3. H.P. Lovecraft at the Ladd
Annual gatherings at the Ladd Observatory recognize the life and unique literary contributions of legendary horror writer H.P. Lovecraft. Lovecraft was an avid amateur astronomer who regularly visited Ladd during his teen years. This event, which typically draws about 120 people to the Ladd's front lawn in the spring, has become a Providence tradition.
4. Halloween pumpkin carvings
Do you have your own Brown-themed pumpkin carvings? Share them with #BrownUniversity on Instagram, Twitter and Facebook.

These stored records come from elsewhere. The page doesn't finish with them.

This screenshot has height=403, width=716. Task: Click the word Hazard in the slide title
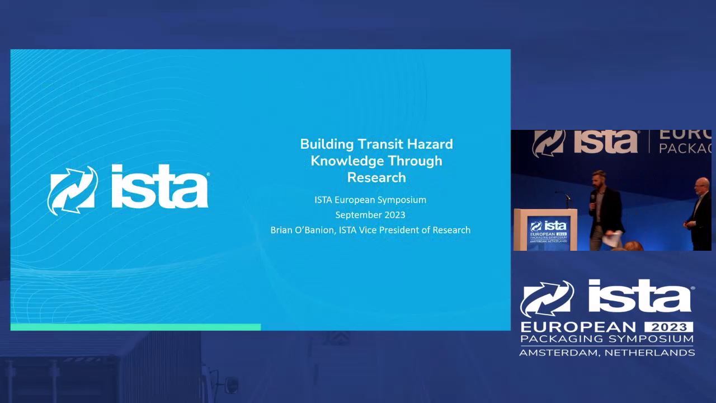click(x=430, y=144)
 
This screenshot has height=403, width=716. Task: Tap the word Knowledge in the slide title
click(x=346, y=161)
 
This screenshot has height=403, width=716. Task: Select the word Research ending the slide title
click(x=376, y=177)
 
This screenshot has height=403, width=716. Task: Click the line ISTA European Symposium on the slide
click(x=370, y=200)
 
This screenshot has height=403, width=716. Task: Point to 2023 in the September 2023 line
click(x=395, y=214)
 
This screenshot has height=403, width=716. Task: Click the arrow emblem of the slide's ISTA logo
click(x=73, y=190)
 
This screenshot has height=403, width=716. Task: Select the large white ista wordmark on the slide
click(x=160, y=186)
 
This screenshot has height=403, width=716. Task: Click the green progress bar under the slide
click(x=135, y=327)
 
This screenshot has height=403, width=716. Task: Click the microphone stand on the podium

5. Occult and visionary literature in the Hay
The Damon Collection of Occult and Visionary Literature in the John Hay Library includes rare editions of early occult books and numerous chronicles of demonology, secret societies, theosophical orders and ancient mystery relitions. The collection deals primarily with alchemy, the interpretation of dreams, mysticism, black magic and the Kabbalah plus visionary testaments and manifestations of all kinds.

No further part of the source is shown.